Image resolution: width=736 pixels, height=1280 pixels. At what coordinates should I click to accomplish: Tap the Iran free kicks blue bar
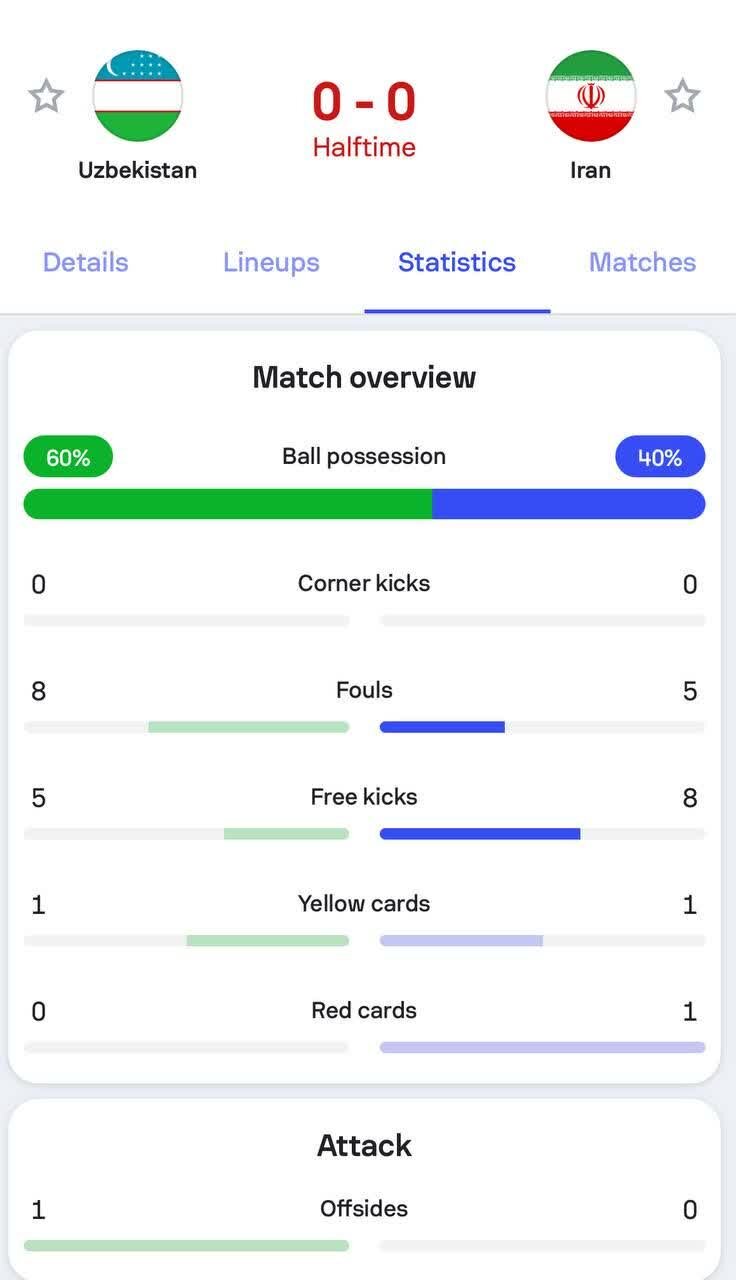click(x=480, y=834)
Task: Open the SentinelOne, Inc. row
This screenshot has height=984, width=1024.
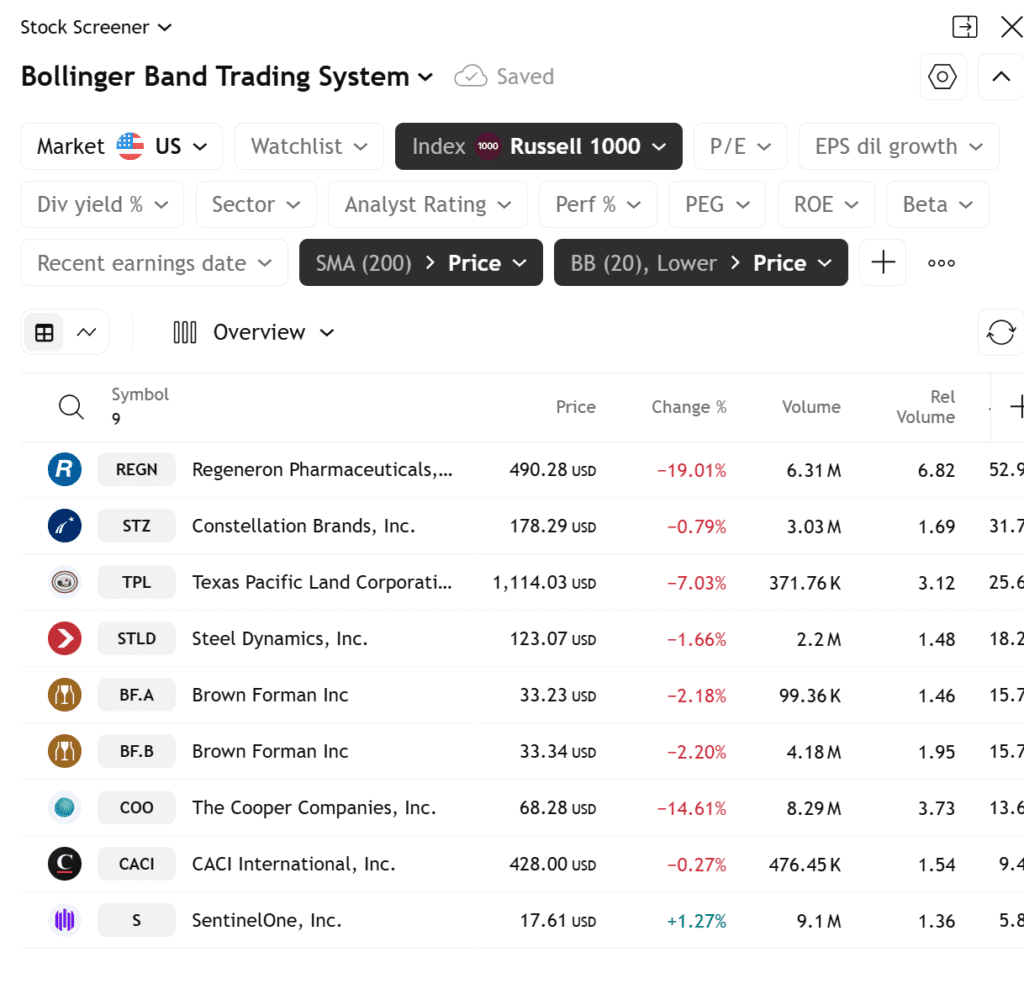Action: tap(266, 921)
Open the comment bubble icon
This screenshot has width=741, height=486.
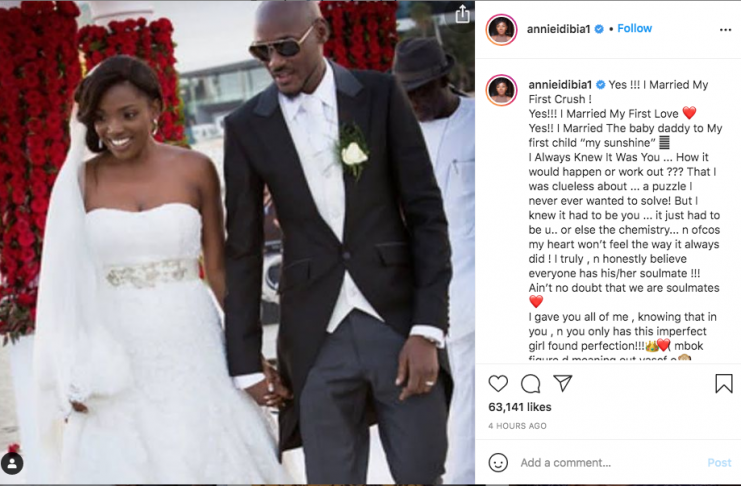pos(530,383)

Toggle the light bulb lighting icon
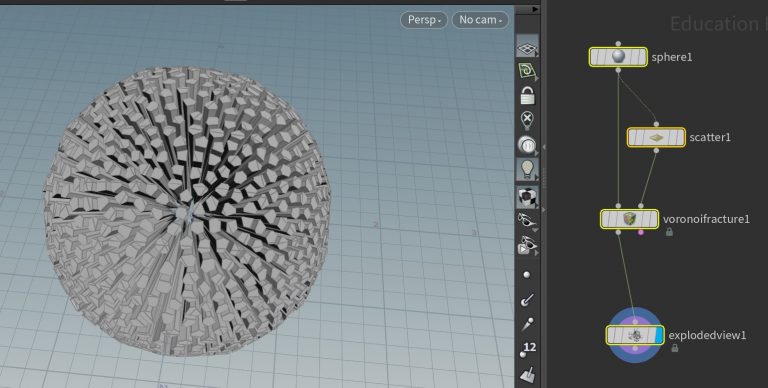click(x=527, y=169)
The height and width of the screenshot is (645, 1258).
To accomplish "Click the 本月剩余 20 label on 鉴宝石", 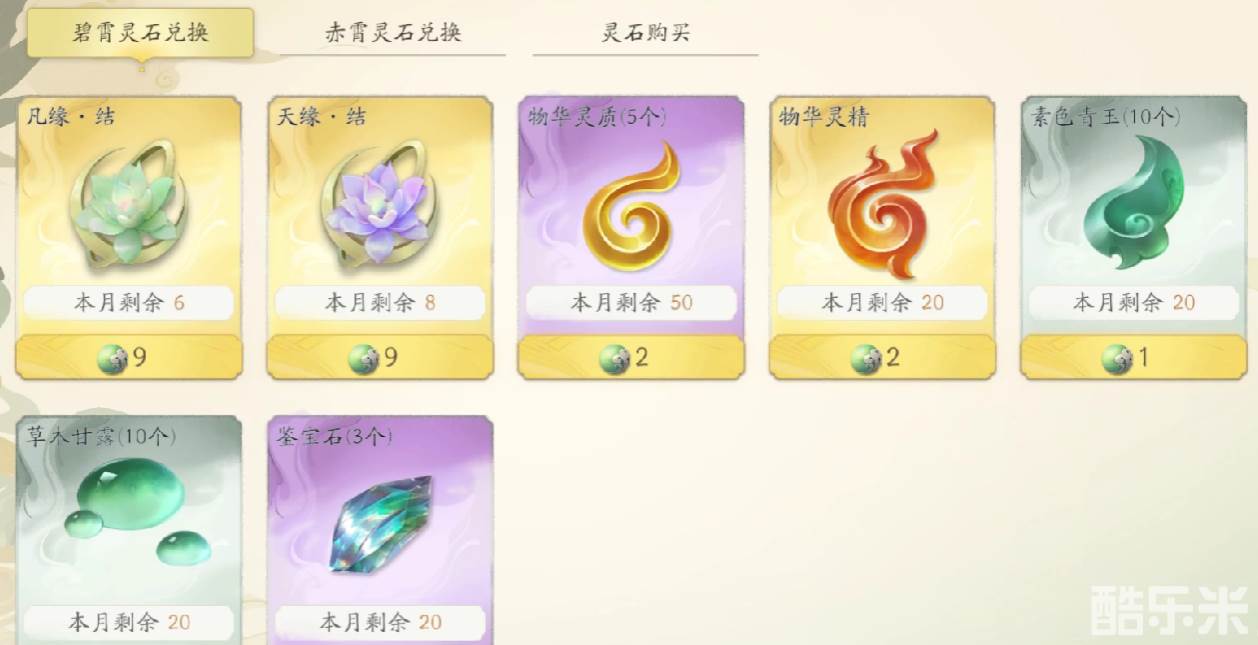I will (380, 623).
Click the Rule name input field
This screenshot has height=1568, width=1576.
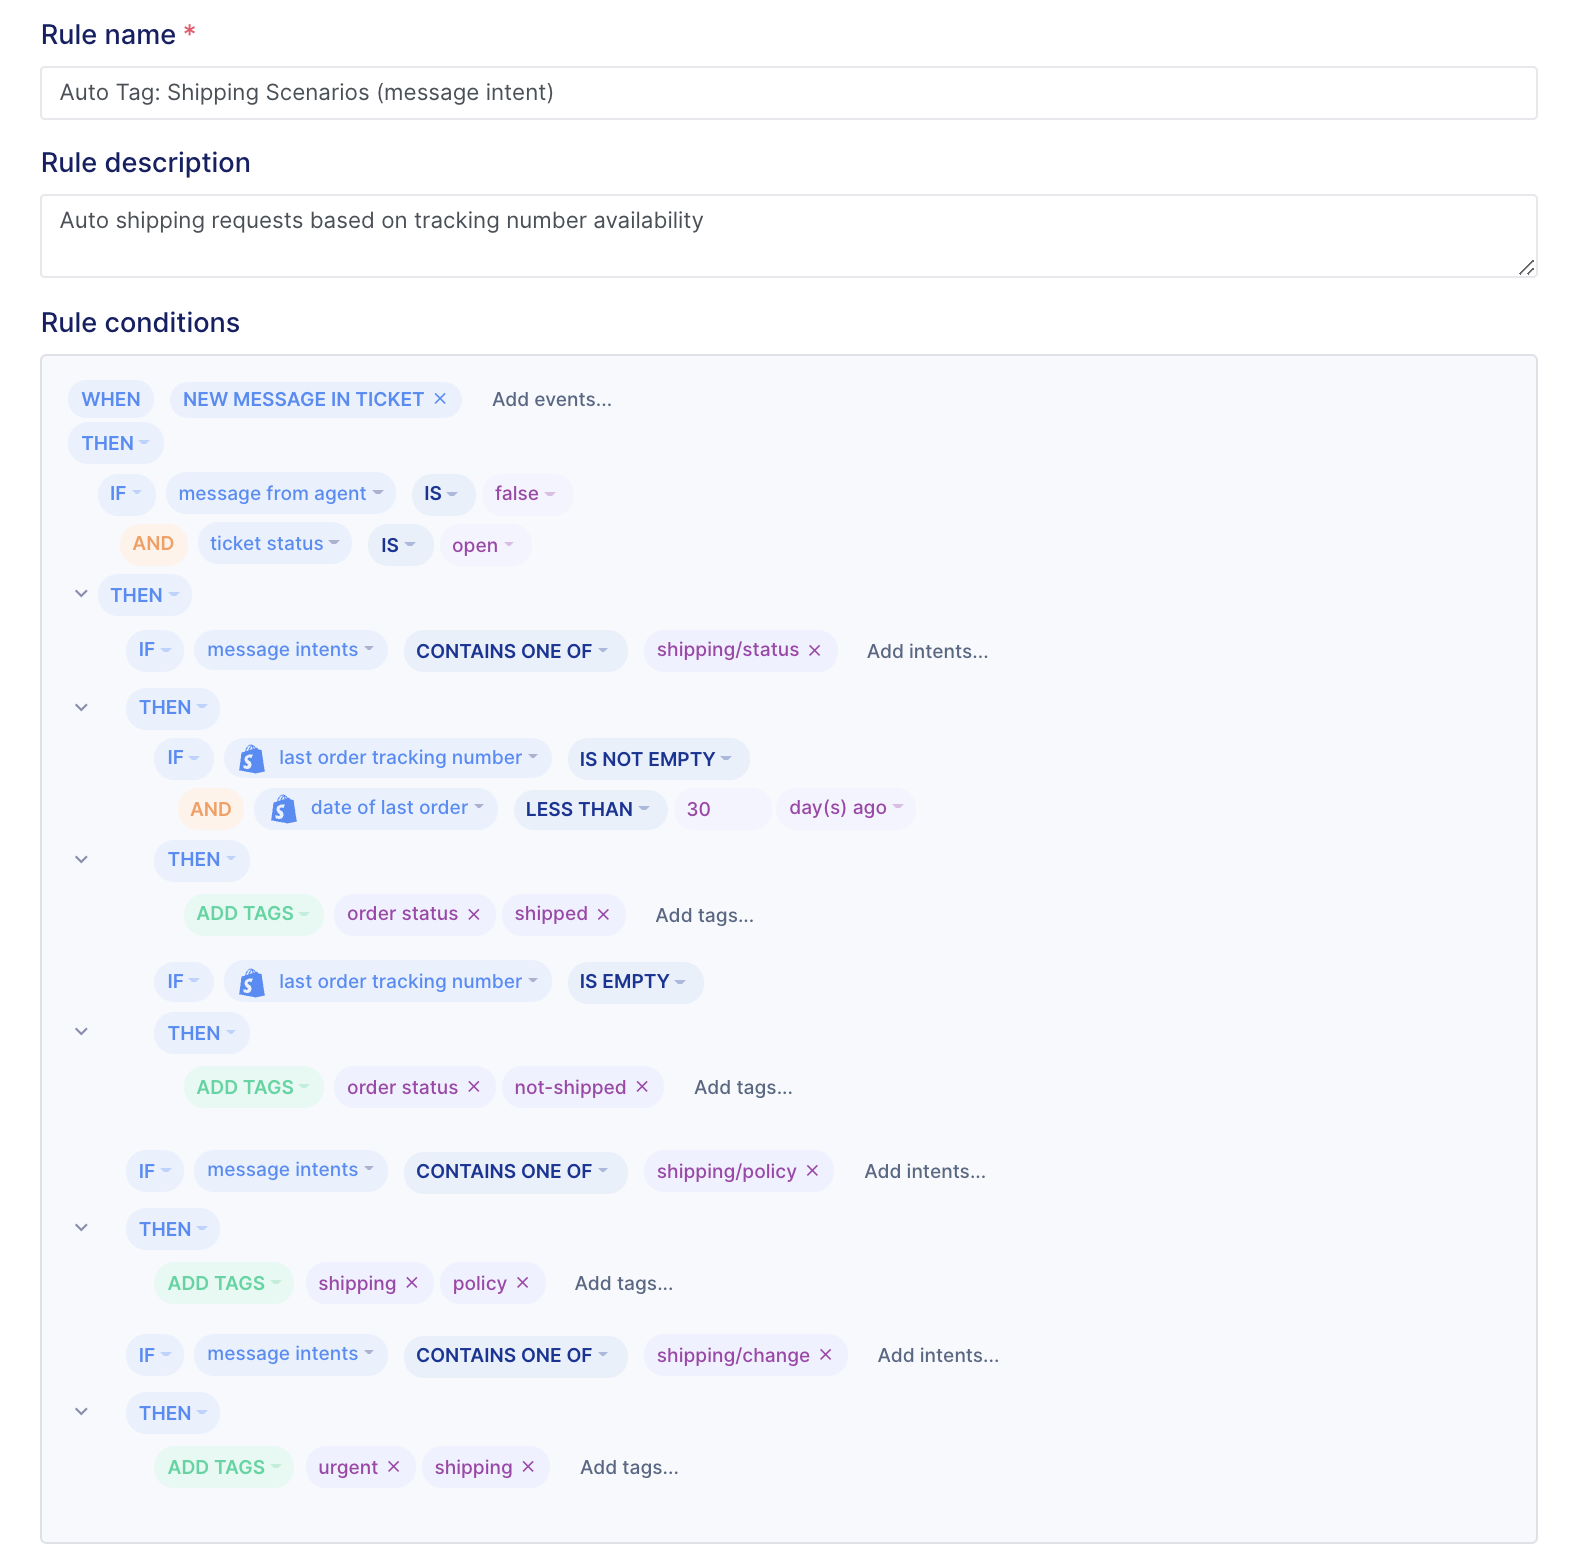(789, 93)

--

## Work task:
In the listing above, find the line with "This screenshot has height=984, width=1024." and the line with "The height and". Copy both of them and every line between, exactly, but not the pictures.

## Completed task:
This screenshot has height=984, width=1024.
Action: tap(266, 921)
Open the comment bubble icon
This screenshot has width=741, height=486.
pos(530,383)

Toggle the light bulb lighting icon
click(x=527, y=169)
The height and width of the screenshot is (645, 1258).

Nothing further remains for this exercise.